Les Président(e)s signataires :
André VIOLA, Président du Groupe de Gauche de l’ADF, Président du Département de l’Aude.  Laurent UGHETTO, Président du Département de l’Ardèche. Christine TÉQUI, Présidente du Département de l’Ariège. Germinal PEIRO, Président du Département de la Dordogne. Nathalie SARRABEZOLLES, Présidente du Département du Finistère. Denis BOUAD, Président du Département du Gard. Georges MÉRIC, Président du Département de la Haute Garonne. Philippe MARTIN, Président du Département du Gers. Jean-Luc GLEYZE, Président du Département de la Gironde. Kléber MESQUIDA, Président du Département de l’Hérault. Jean-Luc CHENUT, Président du Département d’Ille-et-Vilaine. Xavier FORTINON, Président du Département des Landes. Phillipe GROSVALET, Président du Département de la Loire-Atlantique. Serge RIGAL, Président du Département du Lot. Sophie BORDERIE, Présidente du Département du Lot-et-Garonne. Sophie PANTEL, Présidente du Département de la Lozère. Mathieu KLEIN, Président du Département de la Meurthe-et-Moselle.

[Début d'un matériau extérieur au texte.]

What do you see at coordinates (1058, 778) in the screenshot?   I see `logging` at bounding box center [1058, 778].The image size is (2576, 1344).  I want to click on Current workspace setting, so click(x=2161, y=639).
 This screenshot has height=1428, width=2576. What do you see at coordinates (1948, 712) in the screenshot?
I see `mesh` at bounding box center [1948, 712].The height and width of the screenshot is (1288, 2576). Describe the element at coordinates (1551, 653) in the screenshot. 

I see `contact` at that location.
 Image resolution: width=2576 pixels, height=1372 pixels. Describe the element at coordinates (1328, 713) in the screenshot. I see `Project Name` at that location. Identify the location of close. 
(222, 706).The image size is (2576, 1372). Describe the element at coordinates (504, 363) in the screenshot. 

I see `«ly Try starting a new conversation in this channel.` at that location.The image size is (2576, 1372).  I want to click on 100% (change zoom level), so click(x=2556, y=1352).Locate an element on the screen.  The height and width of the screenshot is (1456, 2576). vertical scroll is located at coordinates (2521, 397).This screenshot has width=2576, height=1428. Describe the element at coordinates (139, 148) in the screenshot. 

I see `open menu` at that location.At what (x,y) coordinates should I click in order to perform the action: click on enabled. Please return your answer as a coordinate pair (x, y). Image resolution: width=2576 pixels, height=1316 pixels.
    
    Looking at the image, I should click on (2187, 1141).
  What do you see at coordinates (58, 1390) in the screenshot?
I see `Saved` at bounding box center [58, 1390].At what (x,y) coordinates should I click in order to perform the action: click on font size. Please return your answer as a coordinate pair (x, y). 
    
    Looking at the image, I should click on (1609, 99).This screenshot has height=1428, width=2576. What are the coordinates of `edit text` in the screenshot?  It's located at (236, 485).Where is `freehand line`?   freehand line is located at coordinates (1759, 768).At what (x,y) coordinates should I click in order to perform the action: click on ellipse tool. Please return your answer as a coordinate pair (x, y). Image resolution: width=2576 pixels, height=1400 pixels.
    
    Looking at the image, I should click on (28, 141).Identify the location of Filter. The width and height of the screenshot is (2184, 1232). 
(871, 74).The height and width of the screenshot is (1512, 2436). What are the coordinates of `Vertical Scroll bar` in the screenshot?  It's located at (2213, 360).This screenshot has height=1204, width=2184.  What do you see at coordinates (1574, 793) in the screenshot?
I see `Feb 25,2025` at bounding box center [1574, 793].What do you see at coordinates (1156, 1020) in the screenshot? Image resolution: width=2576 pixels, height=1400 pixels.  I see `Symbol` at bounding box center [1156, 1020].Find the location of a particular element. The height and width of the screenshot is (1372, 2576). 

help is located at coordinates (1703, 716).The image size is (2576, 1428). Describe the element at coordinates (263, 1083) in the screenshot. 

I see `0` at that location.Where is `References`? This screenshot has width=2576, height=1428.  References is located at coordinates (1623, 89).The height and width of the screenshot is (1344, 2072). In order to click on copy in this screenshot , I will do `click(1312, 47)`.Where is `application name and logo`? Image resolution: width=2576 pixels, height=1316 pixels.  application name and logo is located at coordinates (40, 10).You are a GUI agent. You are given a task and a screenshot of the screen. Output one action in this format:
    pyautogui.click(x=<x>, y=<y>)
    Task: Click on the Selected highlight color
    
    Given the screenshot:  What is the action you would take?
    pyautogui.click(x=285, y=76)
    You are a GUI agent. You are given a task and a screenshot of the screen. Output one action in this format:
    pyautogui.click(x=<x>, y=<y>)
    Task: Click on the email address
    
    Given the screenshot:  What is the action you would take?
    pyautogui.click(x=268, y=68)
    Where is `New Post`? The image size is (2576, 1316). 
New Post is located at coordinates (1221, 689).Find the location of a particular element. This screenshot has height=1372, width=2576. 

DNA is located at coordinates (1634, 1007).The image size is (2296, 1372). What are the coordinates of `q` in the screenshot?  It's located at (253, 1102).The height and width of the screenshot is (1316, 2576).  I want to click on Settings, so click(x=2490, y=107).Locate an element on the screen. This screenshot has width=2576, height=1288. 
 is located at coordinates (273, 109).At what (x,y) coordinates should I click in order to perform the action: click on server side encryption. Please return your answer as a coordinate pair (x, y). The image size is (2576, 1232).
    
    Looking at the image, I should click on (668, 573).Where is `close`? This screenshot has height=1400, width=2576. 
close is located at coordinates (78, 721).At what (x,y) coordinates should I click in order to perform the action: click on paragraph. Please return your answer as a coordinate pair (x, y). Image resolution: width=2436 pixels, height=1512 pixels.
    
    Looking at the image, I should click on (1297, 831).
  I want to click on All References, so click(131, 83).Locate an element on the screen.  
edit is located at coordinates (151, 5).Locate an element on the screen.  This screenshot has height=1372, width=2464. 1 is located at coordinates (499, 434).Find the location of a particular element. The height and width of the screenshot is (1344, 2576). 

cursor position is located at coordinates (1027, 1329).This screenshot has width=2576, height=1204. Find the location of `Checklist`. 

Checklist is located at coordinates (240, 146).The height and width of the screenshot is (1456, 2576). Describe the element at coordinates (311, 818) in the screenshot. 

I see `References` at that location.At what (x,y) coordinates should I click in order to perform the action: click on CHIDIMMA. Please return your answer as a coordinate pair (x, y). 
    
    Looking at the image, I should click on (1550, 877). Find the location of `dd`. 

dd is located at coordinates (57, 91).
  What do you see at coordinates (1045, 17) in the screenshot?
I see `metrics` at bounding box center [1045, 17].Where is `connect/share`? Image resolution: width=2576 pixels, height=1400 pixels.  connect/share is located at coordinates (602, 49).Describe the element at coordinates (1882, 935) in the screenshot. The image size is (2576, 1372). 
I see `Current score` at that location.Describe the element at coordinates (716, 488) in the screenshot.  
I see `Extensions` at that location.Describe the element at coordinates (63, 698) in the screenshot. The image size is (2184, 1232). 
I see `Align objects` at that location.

Alain LASSUS, Président du Département de la Nièvre. Jean-Claude LEROY, Président du Département du Pas-de-Calais. Hermeline MALHERBE, Présidente du Département des Pyrénées-Orientales. Yves KRATTINGER, Président du Département de la Haute-Saône. Christophe RAMOND, Président du Département du Tarn. Jean-Claude LEBLOIS, Président du Département de la Haute-Vienne. Stéphane TROUSSEL, Président du Département de la Seine-Saint-Denis. Christian FAVIER, Président du Département du Val-de-Marne. Josette BOREL-LINCERTIN, Présidente du Département de la Guadeloupe.